- Requirement: From the first line of the data below, repeat each line exactly until you reach the line with "This screenshot has height=626, width=1568."; include that line too.

- Data records:

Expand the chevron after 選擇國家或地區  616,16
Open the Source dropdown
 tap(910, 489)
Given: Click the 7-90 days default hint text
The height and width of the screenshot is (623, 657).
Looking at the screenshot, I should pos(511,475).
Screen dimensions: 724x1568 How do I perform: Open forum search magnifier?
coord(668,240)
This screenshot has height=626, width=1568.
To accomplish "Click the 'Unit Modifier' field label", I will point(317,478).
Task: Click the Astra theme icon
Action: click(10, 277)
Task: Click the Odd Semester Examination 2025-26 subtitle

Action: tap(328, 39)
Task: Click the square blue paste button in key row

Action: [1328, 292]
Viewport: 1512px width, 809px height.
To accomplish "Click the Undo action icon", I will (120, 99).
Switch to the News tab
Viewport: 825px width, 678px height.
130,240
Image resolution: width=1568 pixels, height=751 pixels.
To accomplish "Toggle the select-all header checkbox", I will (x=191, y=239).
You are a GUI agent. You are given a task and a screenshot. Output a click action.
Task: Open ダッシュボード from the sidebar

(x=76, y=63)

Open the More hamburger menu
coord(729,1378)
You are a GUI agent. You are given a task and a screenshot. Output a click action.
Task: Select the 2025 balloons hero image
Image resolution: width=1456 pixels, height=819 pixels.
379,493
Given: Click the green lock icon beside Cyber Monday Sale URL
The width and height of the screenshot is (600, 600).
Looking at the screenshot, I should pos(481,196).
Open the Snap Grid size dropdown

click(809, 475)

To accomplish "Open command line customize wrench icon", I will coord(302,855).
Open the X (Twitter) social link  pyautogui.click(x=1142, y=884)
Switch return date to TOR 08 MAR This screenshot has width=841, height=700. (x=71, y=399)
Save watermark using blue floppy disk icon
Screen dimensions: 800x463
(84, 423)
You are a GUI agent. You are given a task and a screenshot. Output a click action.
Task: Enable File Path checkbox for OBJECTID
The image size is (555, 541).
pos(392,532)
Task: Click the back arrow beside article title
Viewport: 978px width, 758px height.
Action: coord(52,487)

- Written answer:
Expand the chevron after 選擇國家或地區  616,16
Open the Source dropdown
 tap(910, 489)
Given: Click the 7-90 days default hint text
The height and width of the screenshot is (623, 657).
Looking at the screenshot, I should pos(511,475).
Screen dimensions: 724x1568 How do I perform: Open forum search magnifier?
coord(668,240)
This screenshot has height=626, width=1568.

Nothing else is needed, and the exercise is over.